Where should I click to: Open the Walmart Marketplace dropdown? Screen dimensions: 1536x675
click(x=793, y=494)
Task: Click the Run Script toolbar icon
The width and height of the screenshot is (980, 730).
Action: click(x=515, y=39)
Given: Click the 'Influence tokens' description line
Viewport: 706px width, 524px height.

* * *

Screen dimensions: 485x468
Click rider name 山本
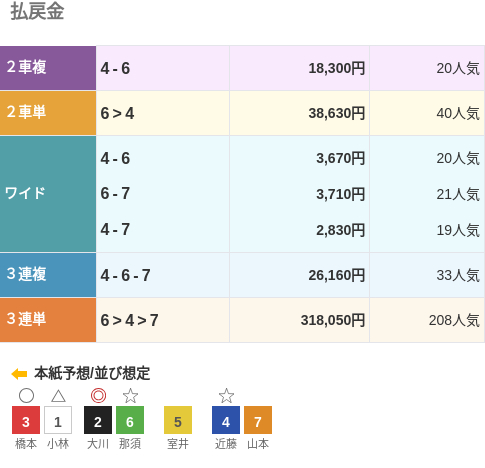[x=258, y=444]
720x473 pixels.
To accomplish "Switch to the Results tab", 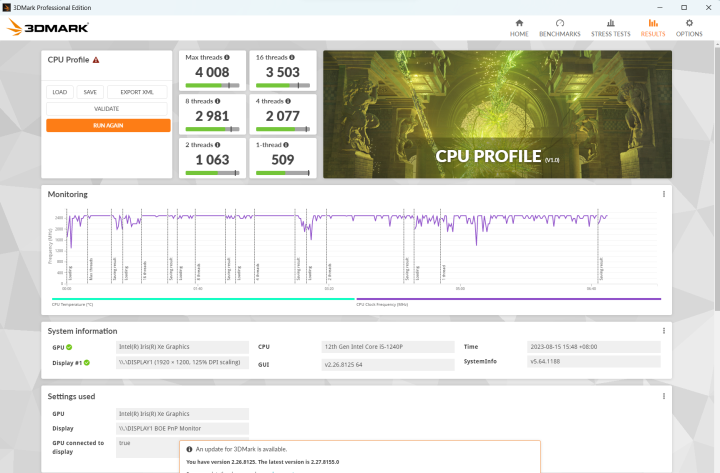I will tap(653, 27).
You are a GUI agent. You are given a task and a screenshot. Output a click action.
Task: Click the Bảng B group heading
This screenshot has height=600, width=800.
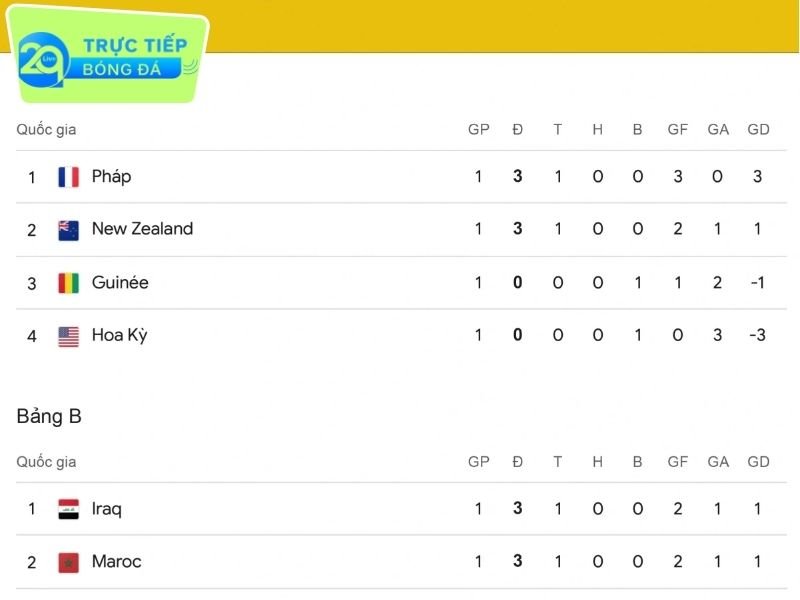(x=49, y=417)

* * *

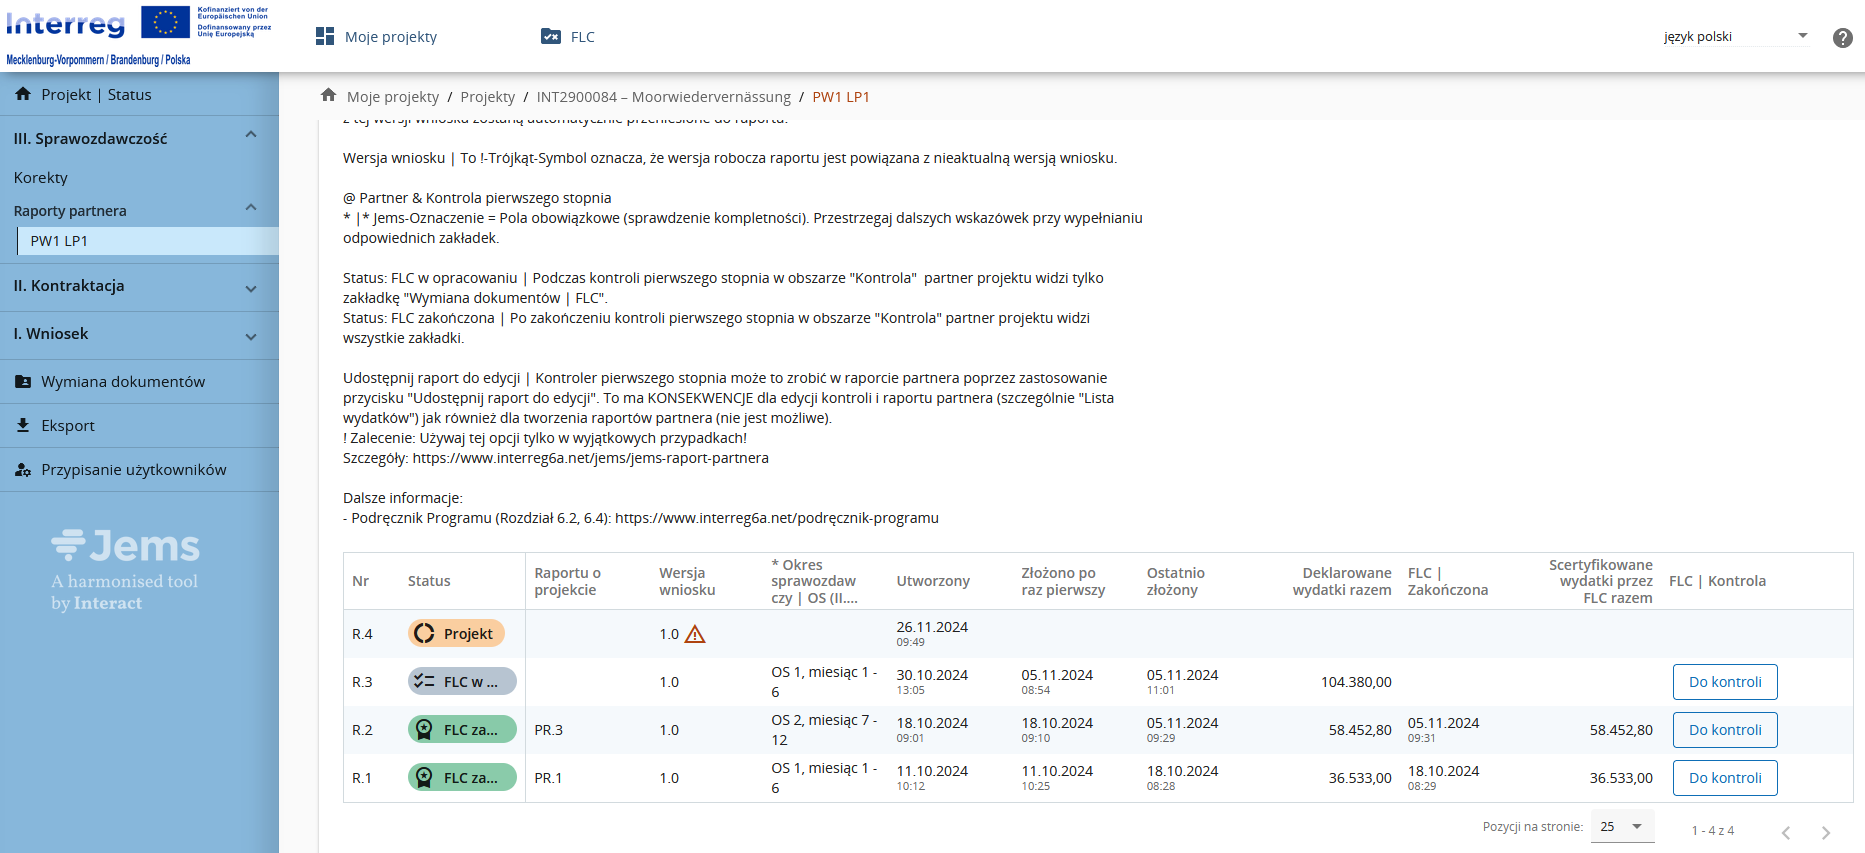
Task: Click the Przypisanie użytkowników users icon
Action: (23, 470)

* * *

Set down, exactly as they stand above, the lines starting with the line with "Where should I" and going on through the line with "Viewport: 706px width, 524px height.", and no others.

__Written response__:
Where should I click to: Open the Walmart Marketplace dropdown? Screen dimensions: 1536x675
click(x=793, y=494)
Task: Click the Run Script toolbar icon
The width and height of the screenshot is (980, 730).
Action: click(x=515, y=39)
Given: Click the 'Influence tokens' description line
Viewport: 706px width, 524px height.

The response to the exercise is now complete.